(Dataset rows)
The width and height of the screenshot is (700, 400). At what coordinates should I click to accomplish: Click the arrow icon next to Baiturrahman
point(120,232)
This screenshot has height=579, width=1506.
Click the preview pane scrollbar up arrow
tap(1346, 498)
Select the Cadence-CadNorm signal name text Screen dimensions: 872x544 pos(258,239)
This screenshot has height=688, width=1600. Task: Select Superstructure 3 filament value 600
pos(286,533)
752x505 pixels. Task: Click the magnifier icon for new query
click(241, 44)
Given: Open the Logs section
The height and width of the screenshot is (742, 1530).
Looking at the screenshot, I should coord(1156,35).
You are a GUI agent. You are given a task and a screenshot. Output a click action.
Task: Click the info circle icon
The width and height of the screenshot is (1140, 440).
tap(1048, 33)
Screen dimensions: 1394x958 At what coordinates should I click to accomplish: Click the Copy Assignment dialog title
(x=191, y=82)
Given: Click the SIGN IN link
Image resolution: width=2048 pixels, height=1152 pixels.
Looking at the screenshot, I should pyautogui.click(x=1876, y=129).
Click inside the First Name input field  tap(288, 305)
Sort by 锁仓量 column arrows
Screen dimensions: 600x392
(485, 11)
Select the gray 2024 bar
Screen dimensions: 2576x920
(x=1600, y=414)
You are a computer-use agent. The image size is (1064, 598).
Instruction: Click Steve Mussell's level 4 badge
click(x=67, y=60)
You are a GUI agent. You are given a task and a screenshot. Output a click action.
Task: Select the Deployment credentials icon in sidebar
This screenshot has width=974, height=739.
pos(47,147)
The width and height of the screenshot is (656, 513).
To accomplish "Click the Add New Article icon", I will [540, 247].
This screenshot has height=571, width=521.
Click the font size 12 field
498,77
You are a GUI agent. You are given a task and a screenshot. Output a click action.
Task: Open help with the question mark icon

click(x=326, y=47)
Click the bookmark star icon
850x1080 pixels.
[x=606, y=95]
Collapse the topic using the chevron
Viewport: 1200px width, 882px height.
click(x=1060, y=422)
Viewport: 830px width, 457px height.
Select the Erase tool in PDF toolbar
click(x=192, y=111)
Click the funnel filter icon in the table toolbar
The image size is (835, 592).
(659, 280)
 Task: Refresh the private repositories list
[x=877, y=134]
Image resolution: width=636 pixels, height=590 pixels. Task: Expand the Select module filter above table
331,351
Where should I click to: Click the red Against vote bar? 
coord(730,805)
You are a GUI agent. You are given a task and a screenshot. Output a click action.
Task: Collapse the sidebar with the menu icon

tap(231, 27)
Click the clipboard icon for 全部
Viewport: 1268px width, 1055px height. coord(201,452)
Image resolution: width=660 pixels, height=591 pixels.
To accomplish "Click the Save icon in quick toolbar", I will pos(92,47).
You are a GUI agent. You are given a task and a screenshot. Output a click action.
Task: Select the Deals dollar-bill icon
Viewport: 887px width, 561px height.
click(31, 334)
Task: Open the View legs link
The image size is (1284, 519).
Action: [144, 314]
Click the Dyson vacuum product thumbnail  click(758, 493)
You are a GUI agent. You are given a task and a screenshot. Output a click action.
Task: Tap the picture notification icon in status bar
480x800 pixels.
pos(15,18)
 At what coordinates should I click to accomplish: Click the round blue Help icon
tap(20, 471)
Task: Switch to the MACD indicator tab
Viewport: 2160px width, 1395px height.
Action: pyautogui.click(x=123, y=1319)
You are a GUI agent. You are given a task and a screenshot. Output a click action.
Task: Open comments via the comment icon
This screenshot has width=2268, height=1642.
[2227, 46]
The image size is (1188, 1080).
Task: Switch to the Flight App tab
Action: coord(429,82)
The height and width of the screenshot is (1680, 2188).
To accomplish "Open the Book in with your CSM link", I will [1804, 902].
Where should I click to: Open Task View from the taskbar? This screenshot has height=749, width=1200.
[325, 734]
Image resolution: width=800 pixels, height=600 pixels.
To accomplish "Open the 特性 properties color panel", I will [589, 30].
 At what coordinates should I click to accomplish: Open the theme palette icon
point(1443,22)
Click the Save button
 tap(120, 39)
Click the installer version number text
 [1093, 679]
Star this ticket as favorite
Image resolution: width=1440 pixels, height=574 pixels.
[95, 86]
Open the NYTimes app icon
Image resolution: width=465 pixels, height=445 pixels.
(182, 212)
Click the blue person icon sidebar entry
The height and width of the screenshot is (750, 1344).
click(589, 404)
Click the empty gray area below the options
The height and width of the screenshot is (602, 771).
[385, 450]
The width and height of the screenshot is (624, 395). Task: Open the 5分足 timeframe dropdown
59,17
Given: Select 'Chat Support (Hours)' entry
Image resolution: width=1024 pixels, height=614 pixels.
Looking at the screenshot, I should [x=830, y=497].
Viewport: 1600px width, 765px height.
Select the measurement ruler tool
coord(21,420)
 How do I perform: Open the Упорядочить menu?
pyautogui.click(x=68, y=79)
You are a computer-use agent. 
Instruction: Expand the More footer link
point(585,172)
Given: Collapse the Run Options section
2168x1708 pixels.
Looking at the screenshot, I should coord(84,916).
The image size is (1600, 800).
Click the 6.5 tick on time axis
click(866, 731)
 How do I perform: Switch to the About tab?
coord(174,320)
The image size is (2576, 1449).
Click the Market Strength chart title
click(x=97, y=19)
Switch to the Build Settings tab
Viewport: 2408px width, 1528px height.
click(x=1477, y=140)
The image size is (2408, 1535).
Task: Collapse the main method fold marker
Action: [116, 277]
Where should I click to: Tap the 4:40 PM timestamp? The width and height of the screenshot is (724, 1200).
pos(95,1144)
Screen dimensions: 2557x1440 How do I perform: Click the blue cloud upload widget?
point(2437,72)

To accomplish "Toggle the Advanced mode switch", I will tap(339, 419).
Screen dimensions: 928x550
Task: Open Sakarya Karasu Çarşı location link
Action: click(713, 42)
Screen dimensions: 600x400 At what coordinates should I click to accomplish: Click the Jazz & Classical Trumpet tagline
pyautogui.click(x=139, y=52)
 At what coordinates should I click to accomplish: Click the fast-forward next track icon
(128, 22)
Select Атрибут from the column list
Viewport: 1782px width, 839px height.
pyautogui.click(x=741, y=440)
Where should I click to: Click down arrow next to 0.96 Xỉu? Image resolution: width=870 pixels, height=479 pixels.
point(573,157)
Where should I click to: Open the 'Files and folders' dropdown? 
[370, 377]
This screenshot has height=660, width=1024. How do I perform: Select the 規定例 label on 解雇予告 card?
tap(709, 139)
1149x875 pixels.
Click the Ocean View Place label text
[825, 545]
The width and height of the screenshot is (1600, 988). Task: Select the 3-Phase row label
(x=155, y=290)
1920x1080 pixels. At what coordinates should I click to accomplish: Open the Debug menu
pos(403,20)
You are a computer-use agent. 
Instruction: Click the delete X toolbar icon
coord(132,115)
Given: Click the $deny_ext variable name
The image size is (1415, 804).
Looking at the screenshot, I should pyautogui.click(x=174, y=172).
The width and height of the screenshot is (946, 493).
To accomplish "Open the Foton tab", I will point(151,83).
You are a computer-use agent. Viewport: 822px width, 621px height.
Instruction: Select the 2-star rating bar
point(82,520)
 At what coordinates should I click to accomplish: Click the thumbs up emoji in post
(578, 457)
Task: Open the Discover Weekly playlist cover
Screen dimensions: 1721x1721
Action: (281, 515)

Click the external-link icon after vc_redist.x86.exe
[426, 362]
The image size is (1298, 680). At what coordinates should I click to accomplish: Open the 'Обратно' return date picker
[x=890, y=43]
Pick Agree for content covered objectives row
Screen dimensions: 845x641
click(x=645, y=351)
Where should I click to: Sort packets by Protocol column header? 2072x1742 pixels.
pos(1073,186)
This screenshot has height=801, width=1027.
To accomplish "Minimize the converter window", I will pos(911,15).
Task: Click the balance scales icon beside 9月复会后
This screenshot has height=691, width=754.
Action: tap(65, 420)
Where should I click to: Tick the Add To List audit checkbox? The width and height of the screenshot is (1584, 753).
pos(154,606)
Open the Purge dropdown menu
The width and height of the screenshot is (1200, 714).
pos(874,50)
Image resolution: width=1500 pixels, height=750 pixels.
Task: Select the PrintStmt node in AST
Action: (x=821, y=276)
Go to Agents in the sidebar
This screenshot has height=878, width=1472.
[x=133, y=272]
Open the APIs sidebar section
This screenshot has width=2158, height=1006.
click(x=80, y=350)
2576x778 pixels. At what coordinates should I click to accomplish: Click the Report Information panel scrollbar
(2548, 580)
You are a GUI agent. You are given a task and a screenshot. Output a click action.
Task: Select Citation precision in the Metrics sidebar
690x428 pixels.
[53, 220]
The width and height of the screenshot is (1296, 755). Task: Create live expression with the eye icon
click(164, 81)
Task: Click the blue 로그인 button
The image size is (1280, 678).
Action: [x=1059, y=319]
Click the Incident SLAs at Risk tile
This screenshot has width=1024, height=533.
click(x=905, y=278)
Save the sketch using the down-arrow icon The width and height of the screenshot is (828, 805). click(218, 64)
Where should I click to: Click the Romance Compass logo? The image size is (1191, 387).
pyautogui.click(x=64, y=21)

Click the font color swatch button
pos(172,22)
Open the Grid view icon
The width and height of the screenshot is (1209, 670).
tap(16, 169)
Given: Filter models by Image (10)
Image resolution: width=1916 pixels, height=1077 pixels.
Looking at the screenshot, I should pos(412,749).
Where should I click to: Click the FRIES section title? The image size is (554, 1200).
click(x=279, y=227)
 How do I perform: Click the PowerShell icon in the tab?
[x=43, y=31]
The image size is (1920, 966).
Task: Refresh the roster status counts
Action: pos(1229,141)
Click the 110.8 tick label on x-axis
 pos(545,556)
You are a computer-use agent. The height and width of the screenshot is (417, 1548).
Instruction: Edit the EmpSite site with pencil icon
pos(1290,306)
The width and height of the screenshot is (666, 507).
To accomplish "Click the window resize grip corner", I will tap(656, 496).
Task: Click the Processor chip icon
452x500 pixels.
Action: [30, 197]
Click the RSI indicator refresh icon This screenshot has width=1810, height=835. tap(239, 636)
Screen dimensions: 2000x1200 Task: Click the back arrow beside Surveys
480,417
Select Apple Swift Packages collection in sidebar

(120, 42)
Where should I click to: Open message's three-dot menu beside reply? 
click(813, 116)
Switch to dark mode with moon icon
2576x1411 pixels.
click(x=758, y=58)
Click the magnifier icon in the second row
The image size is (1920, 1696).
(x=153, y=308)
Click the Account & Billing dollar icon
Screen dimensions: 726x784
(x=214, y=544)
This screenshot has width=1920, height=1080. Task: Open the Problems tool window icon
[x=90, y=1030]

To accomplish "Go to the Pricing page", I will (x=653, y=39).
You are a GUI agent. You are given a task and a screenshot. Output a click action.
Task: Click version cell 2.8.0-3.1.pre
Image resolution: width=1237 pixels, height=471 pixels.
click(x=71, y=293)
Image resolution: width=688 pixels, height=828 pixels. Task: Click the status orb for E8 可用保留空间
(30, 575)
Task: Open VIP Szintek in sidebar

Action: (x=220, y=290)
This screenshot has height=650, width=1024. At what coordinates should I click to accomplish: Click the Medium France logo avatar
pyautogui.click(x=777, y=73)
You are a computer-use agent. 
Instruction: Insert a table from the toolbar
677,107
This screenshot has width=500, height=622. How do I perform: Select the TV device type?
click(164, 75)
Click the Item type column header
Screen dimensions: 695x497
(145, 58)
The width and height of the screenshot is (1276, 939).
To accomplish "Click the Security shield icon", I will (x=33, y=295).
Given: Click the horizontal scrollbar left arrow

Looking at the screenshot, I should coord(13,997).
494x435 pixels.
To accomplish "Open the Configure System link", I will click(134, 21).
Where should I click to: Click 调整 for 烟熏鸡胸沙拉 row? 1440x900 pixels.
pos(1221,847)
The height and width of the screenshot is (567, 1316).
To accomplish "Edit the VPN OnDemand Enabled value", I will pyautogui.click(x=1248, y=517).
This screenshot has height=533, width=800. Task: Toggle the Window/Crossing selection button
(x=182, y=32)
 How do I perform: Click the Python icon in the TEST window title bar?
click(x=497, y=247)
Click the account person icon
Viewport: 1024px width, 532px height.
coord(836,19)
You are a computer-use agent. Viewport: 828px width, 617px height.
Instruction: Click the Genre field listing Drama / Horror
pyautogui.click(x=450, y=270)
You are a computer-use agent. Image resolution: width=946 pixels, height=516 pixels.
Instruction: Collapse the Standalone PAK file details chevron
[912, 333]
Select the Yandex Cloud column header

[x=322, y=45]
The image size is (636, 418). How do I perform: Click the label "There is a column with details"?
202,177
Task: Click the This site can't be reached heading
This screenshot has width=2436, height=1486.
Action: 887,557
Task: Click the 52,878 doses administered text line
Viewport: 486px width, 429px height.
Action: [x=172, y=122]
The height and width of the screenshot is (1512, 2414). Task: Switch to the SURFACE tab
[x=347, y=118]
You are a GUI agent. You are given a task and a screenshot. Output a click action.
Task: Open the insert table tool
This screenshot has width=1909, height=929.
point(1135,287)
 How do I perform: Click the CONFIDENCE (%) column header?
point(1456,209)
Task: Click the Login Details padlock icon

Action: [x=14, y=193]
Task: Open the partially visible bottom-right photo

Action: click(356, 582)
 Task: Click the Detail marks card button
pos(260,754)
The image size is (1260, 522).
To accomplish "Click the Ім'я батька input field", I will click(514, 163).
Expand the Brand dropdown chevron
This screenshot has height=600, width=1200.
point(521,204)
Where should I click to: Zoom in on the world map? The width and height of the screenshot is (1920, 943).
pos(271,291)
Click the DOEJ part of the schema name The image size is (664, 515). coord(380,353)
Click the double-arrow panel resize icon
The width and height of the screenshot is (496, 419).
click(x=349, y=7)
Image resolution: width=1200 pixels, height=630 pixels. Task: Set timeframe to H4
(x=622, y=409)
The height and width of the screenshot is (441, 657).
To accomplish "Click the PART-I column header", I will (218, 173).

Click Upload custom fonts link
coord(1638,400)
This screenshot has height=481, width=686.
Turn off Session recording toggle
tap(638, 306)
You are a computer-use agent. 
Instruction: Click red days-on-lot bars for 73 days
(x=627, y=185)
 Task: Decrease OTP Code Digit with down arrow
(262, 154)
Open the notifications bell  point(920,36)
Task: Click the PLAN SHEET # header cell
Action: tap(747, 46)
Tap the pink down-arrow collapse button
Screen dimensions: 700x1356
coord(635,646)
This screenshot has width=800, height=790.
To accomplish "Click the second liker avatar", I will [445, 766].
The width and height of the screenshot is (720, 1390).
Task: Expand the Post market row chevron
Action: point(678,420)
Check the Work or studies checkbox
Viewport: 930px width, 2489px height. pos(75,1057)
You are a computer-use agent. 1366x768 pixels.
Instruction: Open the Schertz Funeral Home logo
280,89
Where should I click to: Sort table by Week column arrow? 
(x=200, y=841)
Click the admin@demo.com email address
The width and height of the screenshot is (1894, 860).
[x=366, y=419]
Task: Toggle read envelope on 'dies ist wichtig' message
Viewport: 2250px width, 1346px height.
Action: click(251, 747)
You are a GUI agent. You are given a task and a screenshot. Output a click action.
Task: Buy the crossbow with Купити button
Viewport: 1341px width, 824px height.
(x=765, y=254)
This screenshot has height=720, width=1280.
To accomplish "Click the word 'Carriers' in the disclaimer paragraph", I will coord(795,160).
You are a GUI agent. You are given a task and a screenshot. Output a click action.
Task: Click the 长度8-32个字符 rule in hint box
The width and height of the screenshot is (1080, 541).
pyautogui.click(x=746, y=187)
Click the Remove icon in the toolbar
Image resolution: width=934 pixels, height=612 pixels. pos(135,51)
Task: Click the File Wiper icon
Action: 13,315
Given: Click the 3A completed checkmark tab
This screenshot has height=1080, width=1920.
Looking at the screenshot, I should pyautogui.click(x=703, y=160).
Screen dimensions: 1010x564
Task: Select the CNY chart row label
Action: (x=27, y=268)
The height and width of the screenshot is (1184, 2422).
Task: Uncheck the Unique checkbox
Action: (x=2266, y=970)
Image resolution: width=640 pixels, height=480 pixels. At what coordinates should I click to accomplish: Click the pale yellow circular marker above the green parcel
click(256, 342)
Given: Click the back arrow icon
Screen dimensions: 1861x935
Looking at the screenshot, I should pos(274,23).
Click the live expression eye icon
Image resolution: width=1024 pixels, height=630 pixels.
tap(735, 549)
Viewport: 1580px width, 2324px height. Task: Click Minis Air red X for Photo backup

# Your objective:
Render the items from the first line through the line containing "(x=1600, y=414)" as a numbered list, omitting any blank lines.

# Response for this exercise:
1. The width and height of the screenshot is (700, 400). At what coordinates should I click to accomplish: Click the arrow icon next to Baiturrahman
2. point(120,232)
3. This screenshot has height=579, width=1506.
4. Click the preview pane scrollbar up arrow
5. tap(1346, 498)
6. Select the Cadence-CadNorm signal name text Screen dimensions: 872x544 pos(258,239)
7. This screenshot has height=688, width=1600. Task: Select Superstructure 3 filament value 600
8. pos(286,533)
9. 752x505 pixels. Task: Click the magnifier icon for new query
10. click(241, 44)
11. Given: Open the Logs section
12. The height and width of the screenshot is (742, 1530).
13. Looking at the screenshot, I should coord(1156,35).
14. You are a GUI agent. You are given a task and a screenshot. Output a click action.
15. Task: Click the info circle icon
16. The width and height of the screenshot is (1140, 440).
17. tap(1048, 33)
18. Screen dimensions: 1394x958 At what coordinates should I click to accomplish: Click the Copy Assignment dialog title
19. (x=191, y=82)
20. Given: Click the SIGN IN link
21. Image resolution: width=2048 pixels, height=1152 pixels.
22. Looking at the screenshot, I should pyautogui.click(x=1876, y=129).
23. Click inside the First Name input field  tap(288, 305)
24. Sort by 锁仓量 column arrows
25. Screen dimensions: 600x392
26. (485, 11)
27. Select the gray 2024 bar
28. Screen dimensions: 2576x920
29. (x=1600, y=414)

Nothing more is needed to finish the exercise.